The search terms ‘terror,’ ‘terrorism’ and ‘terrorist’ collectively yield about 164,000 hits across the entire U.N. website.

By Mike Wagenheim, JNS

Whether U.N. employees committed acts of terrorism “would be a question of opinion,” Farhan Haq, deputy spokesman for U.N. Secretary-General António Guterres, said at a press briefing on Tuesday in response to a JNS question.

After Israel charged that 12 employees of the U.N. Relief and Works Agency participated in Hamas’s Oct. 7 massacre, 16 donor countries suspended aid to UNRWA. Some have since resumed funding the U.N.’s Palestinian-only aid and social services organization.

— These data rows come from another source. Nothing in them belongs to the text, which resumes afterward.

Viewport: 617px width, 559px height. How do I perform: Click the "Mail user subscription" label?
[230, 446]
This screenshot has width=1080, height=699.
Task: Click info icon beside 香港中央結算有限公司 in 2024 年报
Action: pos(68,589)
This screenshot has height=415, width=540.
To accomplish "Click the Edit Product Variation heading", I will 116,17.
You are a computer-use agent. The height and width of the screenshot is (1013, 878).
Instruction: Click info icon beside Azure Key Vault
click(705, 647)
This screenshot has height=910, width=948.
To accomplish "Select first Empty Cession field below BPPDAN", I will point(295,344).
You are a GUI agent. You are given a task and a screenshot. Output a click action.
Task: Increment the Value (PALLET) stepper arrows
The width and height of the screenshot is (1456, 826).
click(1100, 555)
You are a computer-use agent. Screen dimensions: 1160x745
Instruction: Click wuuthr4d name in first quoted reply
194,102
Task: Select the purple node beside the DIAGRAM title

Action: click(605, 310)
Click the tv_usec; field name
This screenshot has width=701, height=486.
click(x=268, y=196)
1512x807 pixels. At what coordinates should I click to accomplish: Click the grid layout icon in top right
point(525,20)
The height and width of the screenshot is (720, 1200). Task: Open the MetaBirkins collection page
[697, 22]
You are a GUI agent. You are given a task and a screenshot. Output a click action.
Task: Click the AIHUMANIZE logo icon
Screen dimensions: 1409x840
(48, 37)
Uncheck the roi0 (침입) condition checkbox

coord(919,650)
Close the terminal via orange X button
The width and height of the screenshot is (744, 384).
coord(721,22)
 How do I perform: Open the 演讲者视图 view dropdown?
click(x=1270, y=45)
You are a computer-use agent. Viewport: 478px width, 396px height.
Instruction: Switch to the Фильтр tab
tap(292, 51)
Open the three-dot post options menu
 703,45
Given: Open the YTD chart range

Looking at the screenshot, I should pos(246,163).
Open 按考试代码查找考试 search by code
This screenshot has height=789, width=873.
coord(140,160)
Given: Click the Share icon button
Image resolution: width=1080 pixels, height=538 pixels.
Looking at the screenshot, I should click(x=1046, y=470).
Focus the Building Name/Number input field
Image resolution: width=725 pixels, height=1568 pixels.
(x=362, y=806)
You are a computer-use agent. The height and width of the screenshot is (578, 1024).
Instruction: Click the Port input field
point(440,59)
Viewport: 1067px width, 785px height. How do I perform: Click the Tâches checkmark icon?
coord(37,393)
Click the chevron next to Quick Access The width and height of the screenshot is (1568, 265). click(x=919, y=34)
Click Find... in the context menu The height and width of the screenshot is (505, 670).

Israel has also said that about 10% of UNRWA’s workforce has direct ties to Hamas and other Gazan terror groups. The United Nations has said that it is investigating the allegations.

JNS asked Haq if any other U.N. agency has ever been accused of having the sort of ties to terror that UNRWA is said to have.

Haq is “aware of different allegations of different criminal acts against different entities in the past,” he told JNS. He added that criminal acts are “what we’re really talking about in this case,” of UNRWA.

JNS asked if any of those prior “criminal” cases involved terrorism.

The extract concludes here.